Considering 62 percent of new-car purchases are made by women, and almost 80 percent of purchase decisions are influenced by women, appealing to the female buyer is critical to any automaker’s success. But Subaru, with all its female marketing, may have slighted some living in Saudi Arabia.
Saudi Women for Driving, a group of activists fighting for Saudi women’s rights (particularly the right to drive), wants Subaru to stop selling its vehicles in Saudi Arabia. While Subaru is busy thinking of more ways to appeal to the female market, it is making millions selling its vehicles in a place where women can’t even benefit from them. The desert country is the only place in the world that bans both Saudi and foreign women from driving, among other things—a direct result of the country’s strict interpretation of Sharia Islamic law. Not having the ability to drive makes the most basic errands a burden, while imposing safety risks for women needing to rely on strangers as drivers.
The group has started a petition and campaign on Change.org, urging supporters to help in the fight against gender apartheid in the Middle Eastern country. More than 1000 people an hour are signing an open letter sent to the senior management of Fuji Heavy Industries, owner of Subaru. The group’s goal is to have the automaker agree to stop further sales of its vehicles to Saudi Arabia until the ban on women driving is lifted.

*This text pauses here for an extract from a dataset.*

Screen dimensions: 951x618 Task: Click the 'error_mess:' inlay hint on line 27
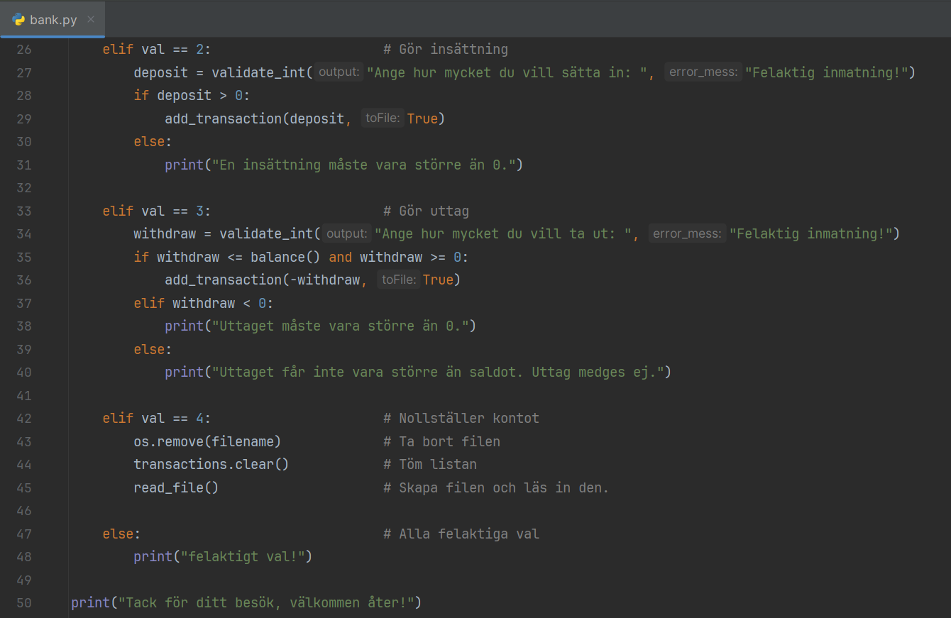point(703,72)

We contacted Subaru and Michael McHale, Director of Corporate Communications told us, “We are pleased to be recognized as a progressive company by the coalition and while this is a larger issue that needs to include all car makers that sell in Saudi Arabia, we are monitoring the situation.”
The women’s rights coalition plans to launch similar campaigns against other automakers, targeting Subaru first because of its heavy marketing toward women. The growing support for the group took off after a Saudi mother was arrested for driving her own car, and the group hopes its online campaigning will help build international support for Saudi women’s right to drive. More than 150,000 people in 156 countries have joined Saudi Women for Driving campaigns on Change.org.